Sunday, June 25, 2017

Turkish police stifle Istanbul LGBT Pride rally

ISTANBUL -- Turkish police stopped activists for lesbian, gay, bisexual, trans and intersex rights from gathering in large numbers for LGBT pride in Istanbul on Sunday, but smaller groups made impromptu press statements defying a ban imposed by the governor. The Latest on the banned LGBT march in Istanbul (all times local): 6:45 p.m.


Turkish police have prevented people from gathering in large numbers for LGBT pride in Istanbul as small groups continue to make ad hoc demonstrations despite a ban issued by the governor.

Organizers of the 2017 Istanbul LGBTI Pride called for the march in central Taksim Square, using a Turkish hashtag for "we march." The Istanbul governor's office on Saturday banned the event — for the third year in a row — citing reasons of safety and public order.

Police established checkpoints in the area on Sunday, preventing groups from entering Istiklal Avenue and turning back people who they deemed were associated with the march.

At least a hundred protesters gathered in a nearby neighborhood, beating drums and chanting slogans such as, "Don't be quiet, shout out, gays exist!" and "Love, love, freedom, State, stay away!" They carried a banner that read, "Get used to, we are here."

Police used tear gas to disperse the crowds and activists said plastic bullets were also used.
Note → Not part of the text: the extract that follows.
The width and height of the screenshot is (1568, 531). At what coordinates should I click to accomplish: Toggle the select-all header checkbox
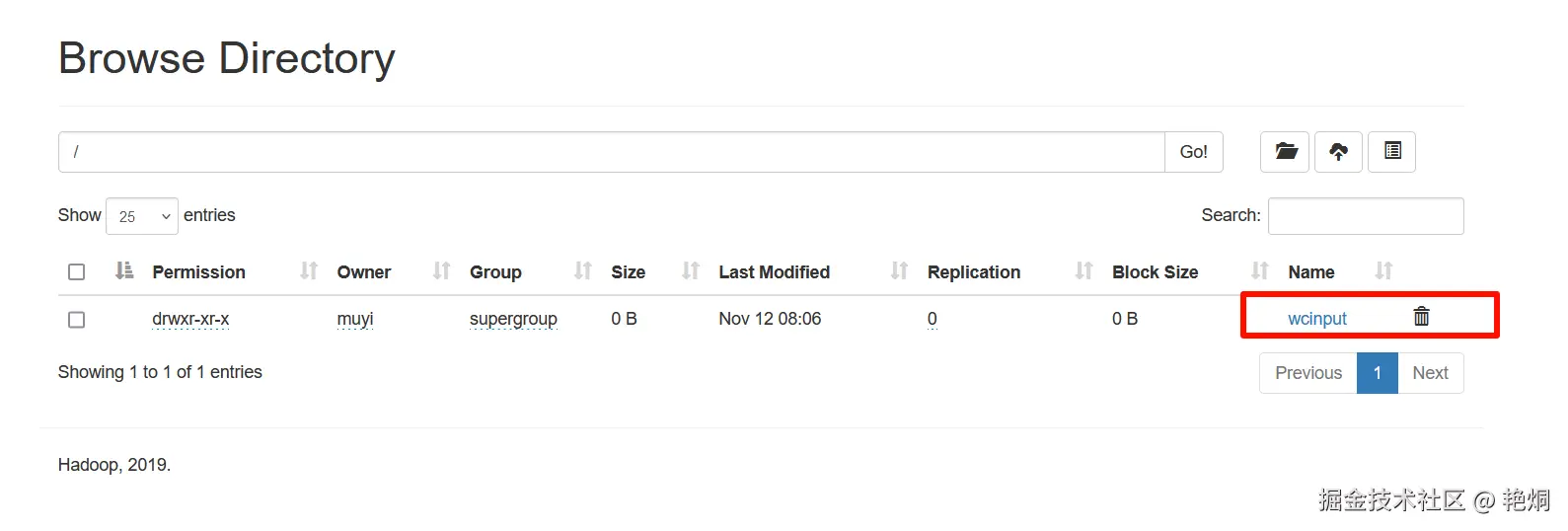[x=77, y=272]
Riot-control vehicles and buses were dispatched to the area. Turkey's official Anadolu news agency said "an estimated 20 people" were detained after protesters did not heed warnings to disperse because the march did not have a permit.

Police barricades, riot-control vehicles and buses were dispatched to the area where activists for lesbian, gay, bisexual people, trans and intersex rights say they plan to launch a pride march that the governor banned.



The governor's ban cited safety concerns and "serious reactions by different segments of society" as several nationalist and religious groups called for the march's cancellation.

But Pride organizers said in a statement Sunday that the threats themselves should be dealt with rather than limiting demonstrations.

The statement said: "Our security will be provided by recognizing us in the constitution, by securing justice, by equality and freedom."

LGBT activists have long lobbied unsuccessfully to have sexual orientation and gender identity covered by Turkish laws protecting civil rights and prohibiting hate speech.

Homosexuality has been legal in Turkey since the republic's founding more than nine decades ago.

The Turkish government says there is no discrimination against LGBT individuals and that current laws already protect each citizen. It also insists that perpetrators of hate crimes are prosecuted.

Turkish authorities allowed pride marches to take place for more than a decade since the first one was held in 2003. Up to 100,000 people attended Istanbul Pride in 2014.

But in 2015, police dispersed crowds using tear gas and water cannons after a last-minute ban. In 2016, amid a spate of deadly attacks blamed on the  Islamic State of Iraq and Syria (ISIS) or on outlawed Kurdish militants, the event was banned again but participants still tried to gather.

Pride organizers think the celebrations have been banned since 2014 because they coincided with the holy month of Ramadan and a rise in conservatism.